The surge in tokenized silver markets, exemplified by the iShares Silver Trust (SLV)’s dramatic volume and holder growth, underscores the interplay between physical supply constraints—like China’s export licensing requirements—and on-chain demand. With price divergences persisting across Shanghai, Dubai, and COMEX, alongside CME’s margin hikes on precious metals, investors should watch for continued volatility in silver and related tokenized assets. As markets await Fed minutes for rate clues, positioning in RWAs offers strategic exposure to these dynamics.

Silver’s momentum is also influencing broader precious metals. CME raised margins to $25,000 per contract for gold, silver, platinum, and palladium effective Monday. Expert trader Jacob Canfield warns of 15%-20% downside risks if margins exceed 20%. Gold slipped over 2% from $4,549 per ounce to $4,442, while spot platinum fell 6% to $2,305.15 from $2,478.50, and palladium dropped 13.2% to $1,669 per ounce.

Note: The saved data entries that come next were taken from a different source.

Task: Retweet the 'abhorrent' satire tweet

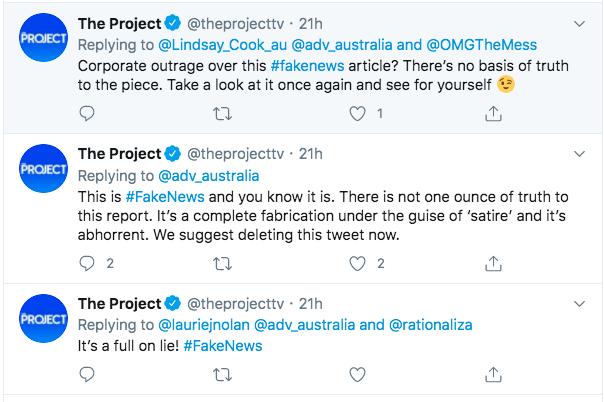Action: point(223,264)
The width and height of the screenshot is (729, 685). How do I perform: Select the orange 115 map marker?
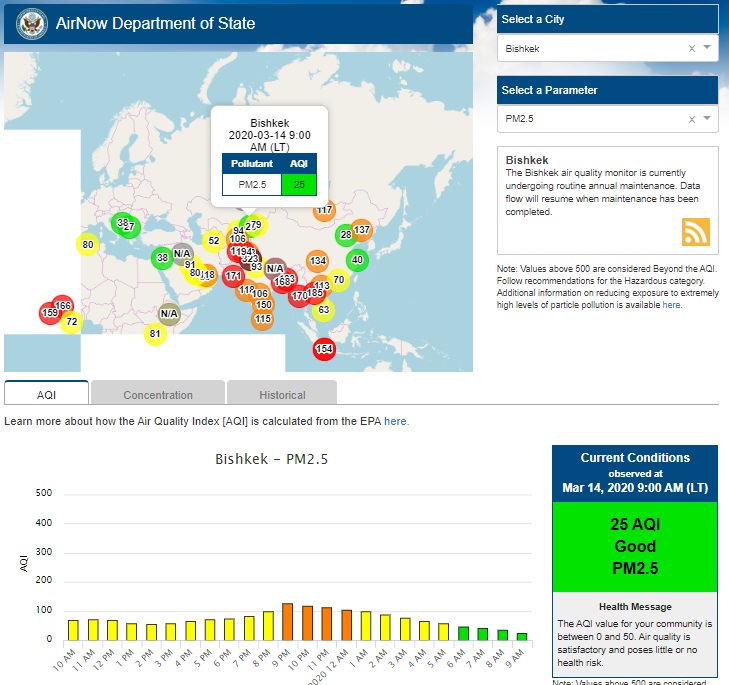click(x=262, y=319)
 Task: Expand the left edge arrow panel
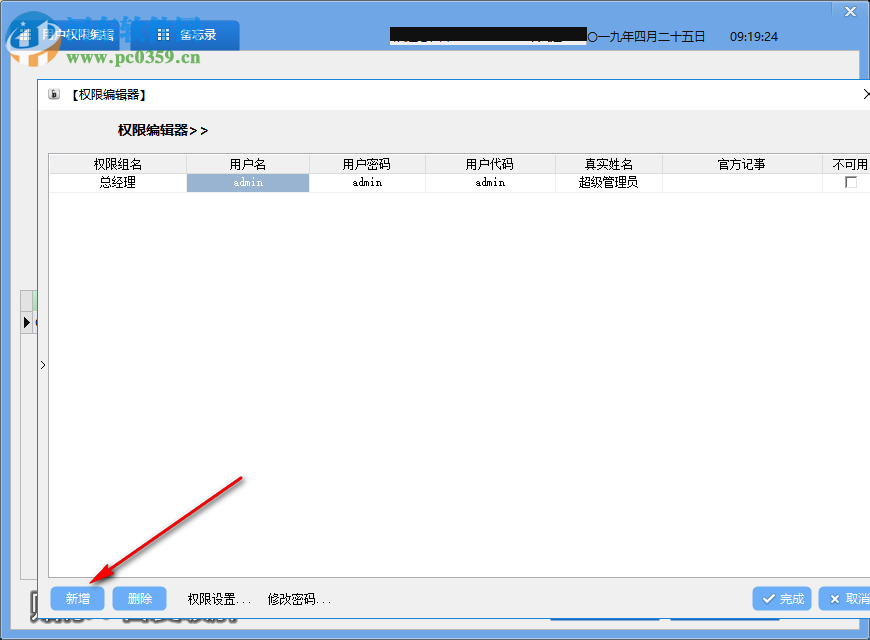(x=27, y=322)
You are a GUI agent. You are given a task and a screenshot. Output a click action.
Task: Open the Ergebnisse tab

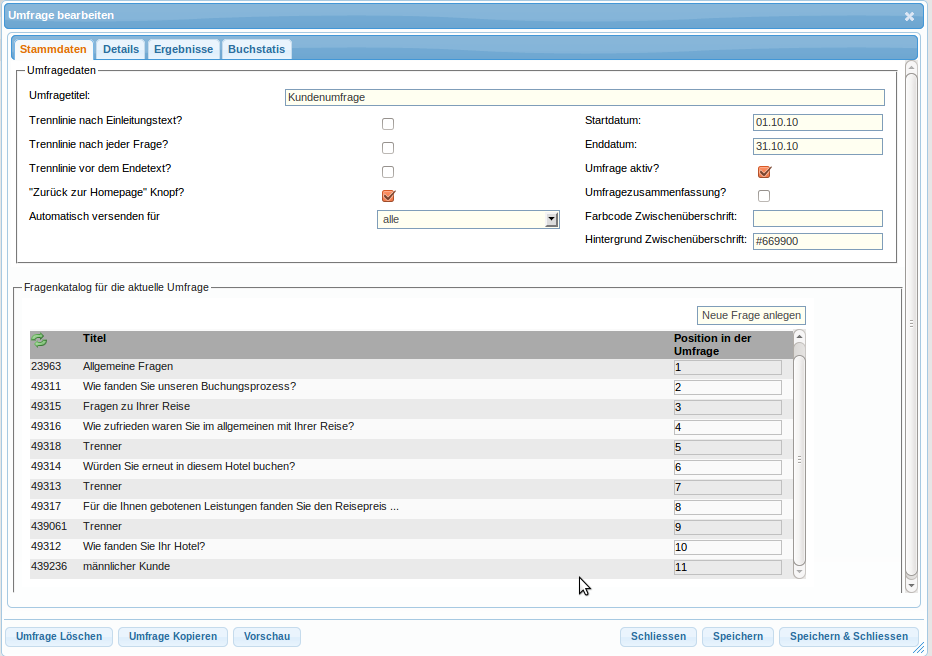click(x=183, y=49)
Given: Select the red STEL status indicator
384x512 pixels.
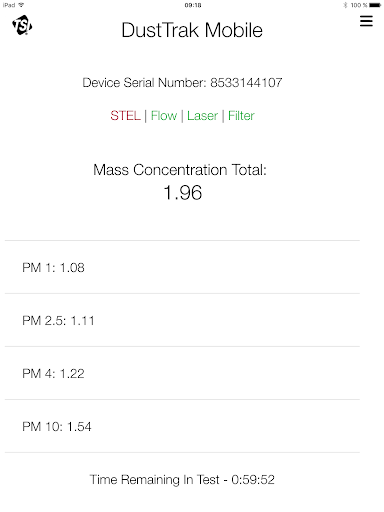Looking at the screenshot, I should coord(126,116).
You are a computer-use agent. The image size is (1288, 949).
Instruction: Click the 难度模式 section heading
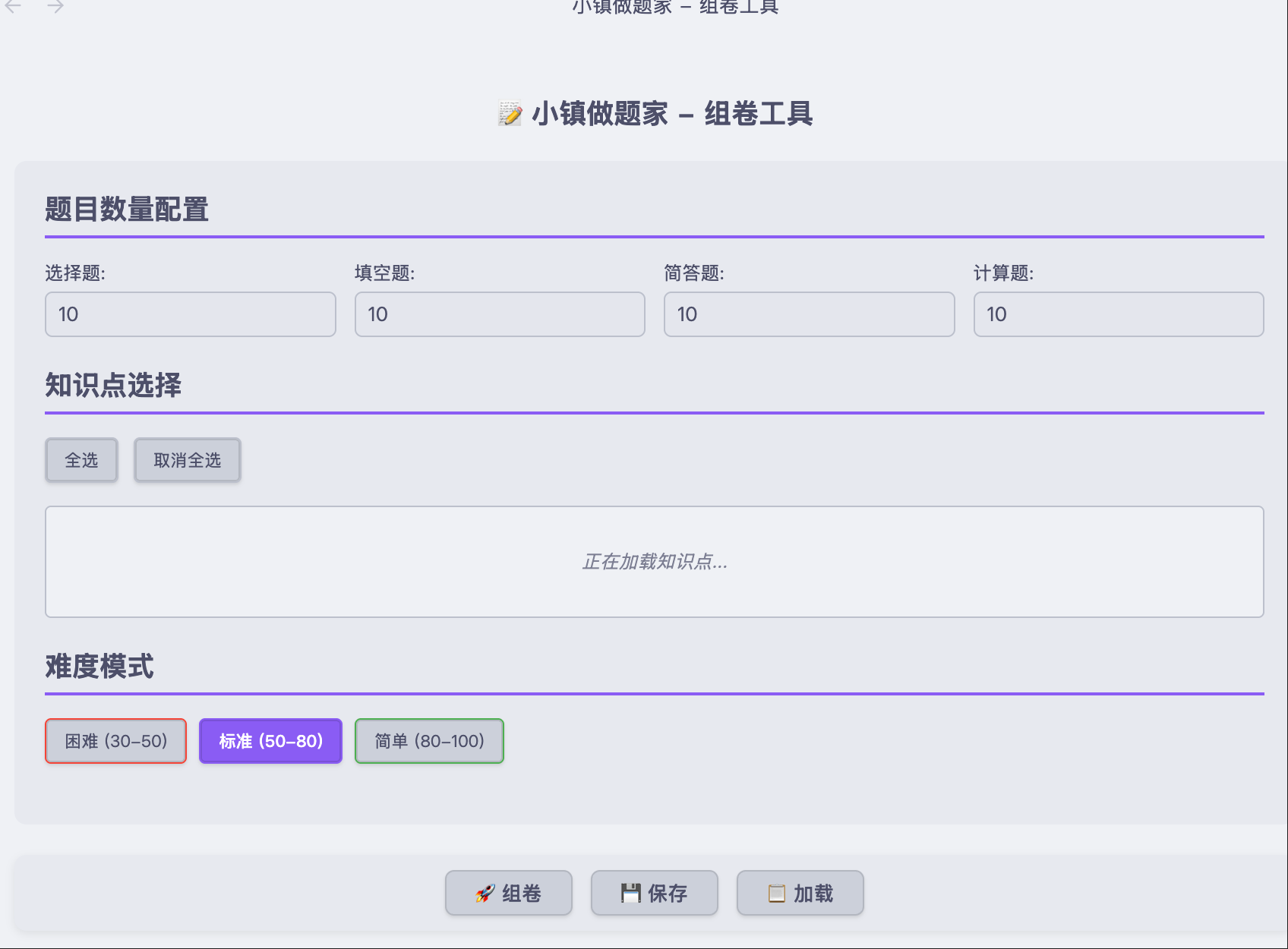pyautogui.click(x=99, y=667)
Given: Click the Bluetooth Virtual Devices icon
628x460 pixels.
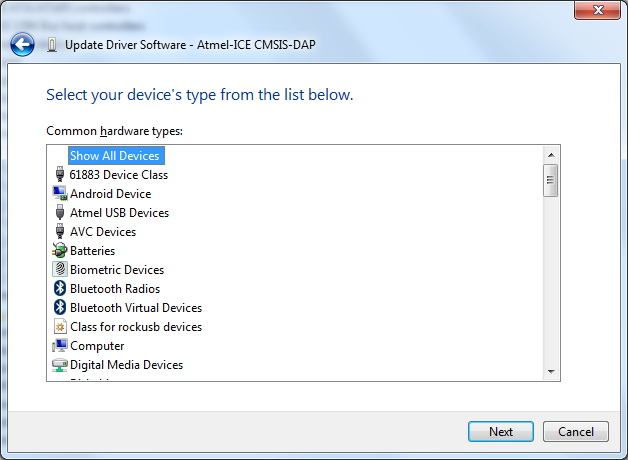Looking at the screenshot, I should click(x=59, y=308).
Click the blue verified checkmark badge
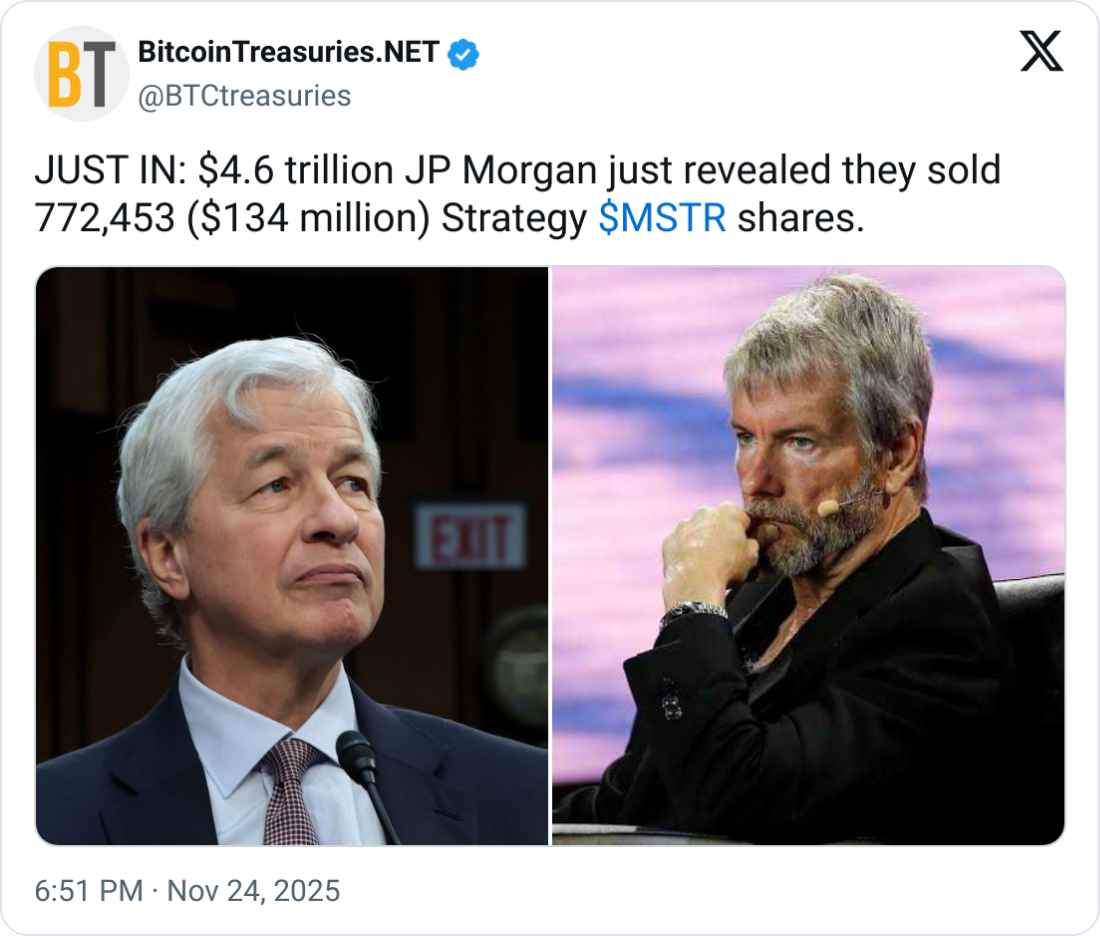This screenshot has height=936, width=1100. [x=463, y=54]
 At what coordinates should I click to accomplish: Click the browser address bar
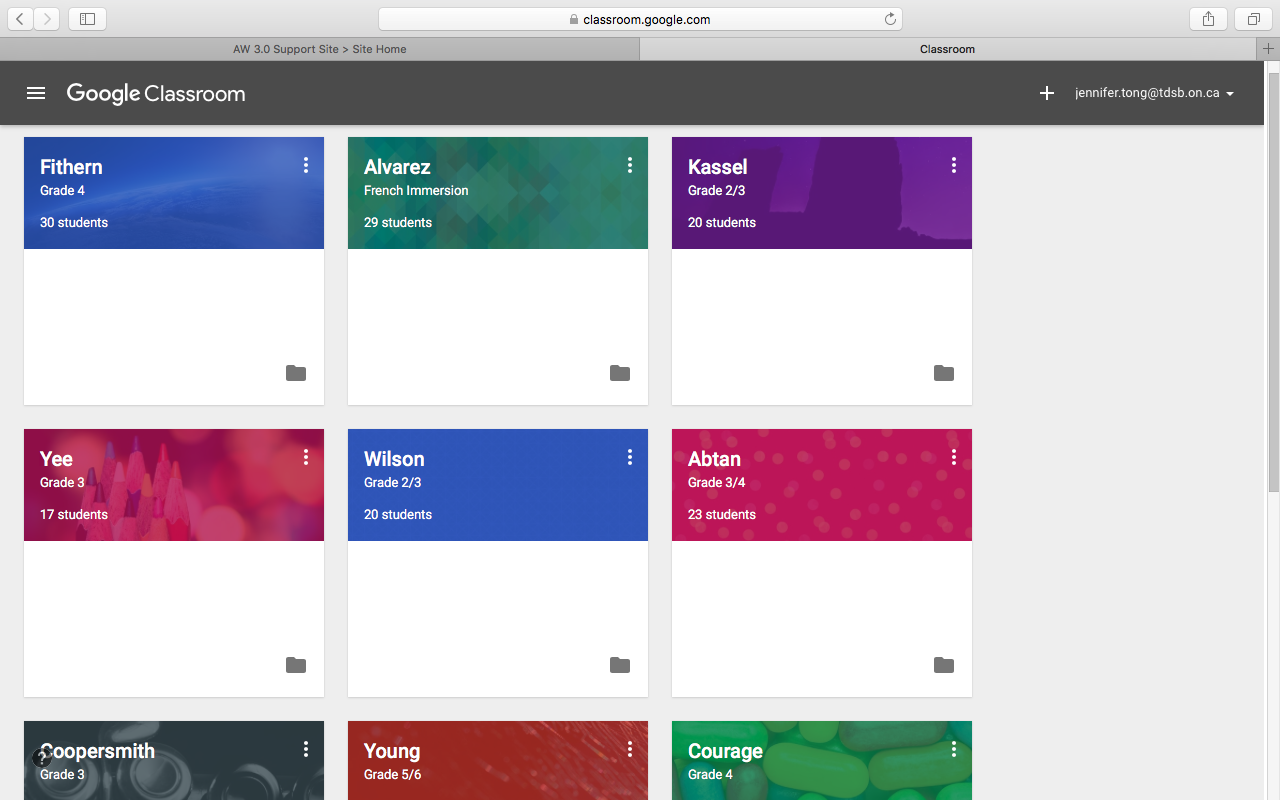pos(640,18)
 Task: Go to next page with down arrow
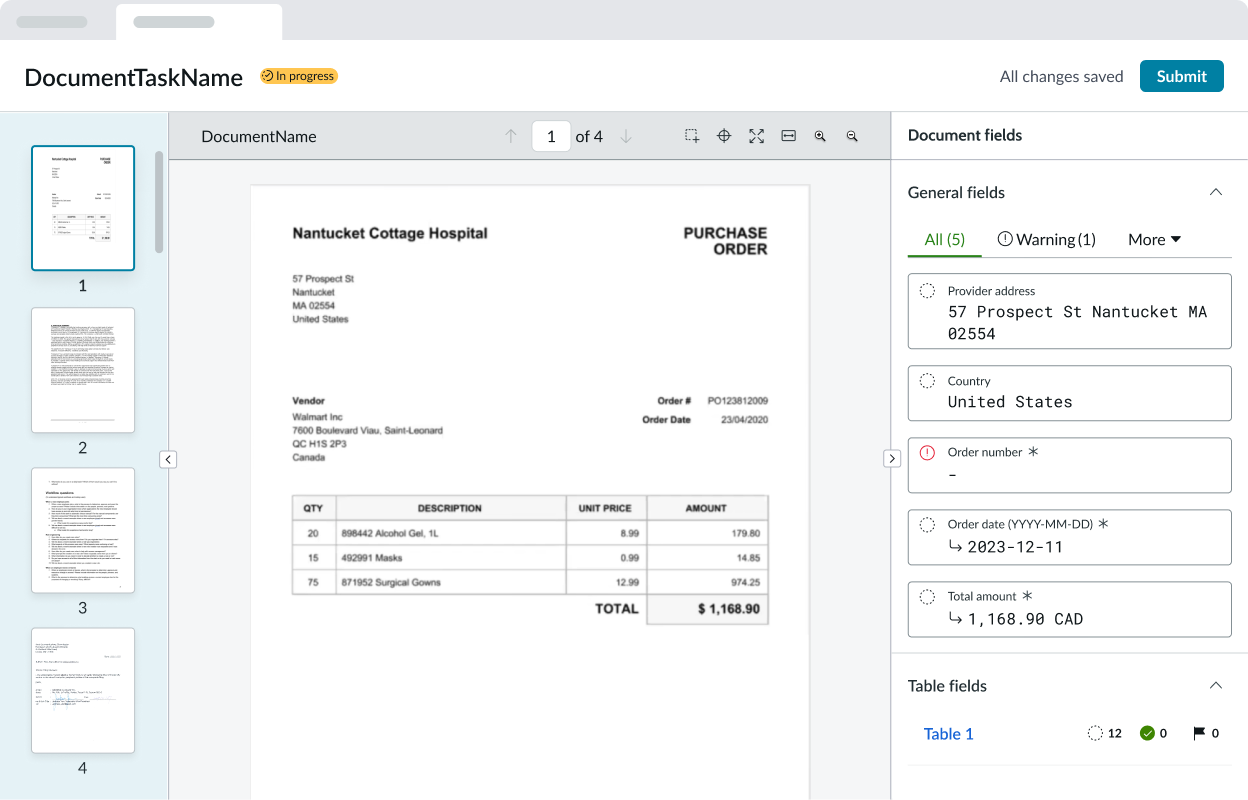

ActivTrades analyst Ricardo Evangelista attributes these pullbacks to year-end profit-taking, tempered by U.S. progress in Ukraine peace talks. UBS analysts caution that gold’s elevated premiums carry downside if the Fed signals a hawkish pivot, with traders eyeing two 2026 rate cuts.

Rose AI’s Alexander Campbell highlights silver’s relative positioning strength, with 19% net long open interest versus gold’s 31%, suggesting fuel remains for price advances. A year ago, silver spot was $29 with contango to $42; now at $80 spot falling to $73 forward, physical markets demand repricing.